Kirkus Reviews 2012 May #1
The Nigerian 1986 Nobel Laureate (Literature) offers a slender, hopeful volume about his native continent's potential for healing the world's spiritual ills. Now nearing 80, Soyinka--playwright, novelist, poet, memoirist (You Must Set Forth at Dawn, 2006)--writes that a "truly illuminating exploration of Africa has yet to take place." And so he commences one, though he does not gloss over the continent's sanguinary history--or present. Currently, he sees boundary disputes and "the honey-pot of power," as well as the enduring issues of race and fundamentalist religions imposed from the outside, as damaging to Africa's potential. He conducts a quick journey through history, showing readers the Africa envisioned by the actual (Herodotus) and the fictional (Othello) and the Africa whom outsiders insisted on viewing as populated by inferiors. Soyinka argues that the abuse of Africa and Africans (i.e., the slave trade) belongs in company with the Holocaust and Hiroshima in the museum of human inhumanity.
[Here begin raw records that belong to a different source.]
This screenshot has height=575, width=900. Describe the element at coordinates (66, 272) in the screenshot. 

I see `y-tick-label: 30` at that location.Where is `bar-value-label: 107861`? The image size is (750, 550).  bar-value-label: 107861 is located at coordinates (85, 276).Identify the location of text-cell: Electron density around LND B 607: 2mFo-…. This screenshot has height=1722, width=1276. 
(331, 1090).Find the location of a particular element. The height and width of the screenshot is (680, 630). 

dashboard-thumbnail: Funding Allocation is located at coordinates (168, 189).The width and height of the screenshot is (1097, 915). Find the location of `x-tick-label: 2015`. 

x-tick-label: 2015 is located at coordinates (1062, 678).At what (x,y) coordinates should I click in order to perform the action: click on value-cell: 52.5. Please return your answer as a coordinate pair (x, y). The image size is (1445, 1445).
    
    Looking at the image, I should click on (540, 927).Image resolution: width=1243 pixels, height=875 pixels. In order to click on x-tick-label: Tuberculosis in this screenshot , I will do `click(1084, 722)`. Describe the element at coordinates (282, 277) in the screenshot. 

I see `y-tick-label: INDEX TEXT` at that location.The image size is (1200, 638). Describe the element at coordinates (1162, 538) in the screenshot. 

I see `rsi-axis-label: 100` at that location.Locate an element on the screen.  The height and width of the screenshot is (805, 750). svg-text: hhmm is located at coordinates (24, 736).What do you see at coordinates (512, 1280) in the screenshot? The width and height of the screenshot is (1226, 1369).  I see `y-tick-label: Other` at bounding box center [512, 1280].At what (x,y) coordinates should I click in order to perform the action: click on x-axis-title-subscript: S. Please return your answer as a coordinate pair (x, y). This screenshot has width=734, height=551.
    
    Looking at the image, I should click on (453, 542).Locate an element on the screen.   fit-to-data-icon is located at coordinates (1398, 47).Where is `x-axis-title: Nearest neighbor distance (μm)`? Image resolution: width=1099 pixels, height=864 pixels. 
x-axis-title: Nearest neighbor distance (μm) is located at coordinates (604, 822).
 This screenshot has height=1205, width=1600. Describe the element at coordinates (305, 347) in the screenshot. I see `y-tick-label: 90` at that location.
He also wonders why, in 2006, the global media obsessed over some Danish cartoons insulting to Islam while virtually ignoring the vast slaughter in Darfur. He argues most strenuously against fundamentalist religions (especially Christianity and Islam), which, he says, subjugate both body and spirit. He identifies them, dispassionately, as "destabilising factors," more harshly as "resolved to set the continent on fire." Soyinka offers a hopeful solution: the more gentle, encompassing, tolerant beliefs of the Yoruba. He offers anecdotal accounts of non-Western medical achievements and paeans to a more accepting, less intrusive, nonviolent set of spiritual beliefs encompassed by the Yoruba deity Orisa. A brief but eloquent plea for peace. Perhaps it takes a Nobel Laureate to see hope as the beating heart in the body of despair. Copyright Kirkus 2012 Kirkus/BPI Communications.All rights reserved.

Publishers Weekly Reviews 2012 September #4

The Nobel Prize-winning Nigerian writer and activist offers a fascinating, urgent appraisal of Africa's relationship to the world, with Africa functioning as a conceptual construct as much as specific geopolitical, economic, or cultural realities. At a time of global crisis, Soyinka (Aké: The Years of Childhood) sees unique potential for Africa to act as a conduit for peace. Soyinka uses the 2001 Millennium Commission report on Africa spearheaded by former U.N. secretary-general Kofi Annan as a springboard to both assess critical problems and challenges--high-level corruption, interethnic fighting, famine, disease, religious and racial violence, and postcolonial economic dependency--and muse on a broader imperial discourse ("the past ‘fictioning' of Africa") that brings both Africa and, in particular, the West into a mutual, tenuous definition. If Africa's contributions to history have been diminished in the cultural and intellectual valuations of outsiders, it remains an untapped resource of human material, intellectual, and spiritual energies capable of contributing to a world beset by violent binaries. Pitched to a general reader but with implications for specialists as well, this is necessarily big thinking laced with the subtle insights and analogies of a gifted writer, and a stirring defense of the "spiritual aspirations" of human beings for freedom and peace. Agent: Melanie Jackson Agency. (Nov.)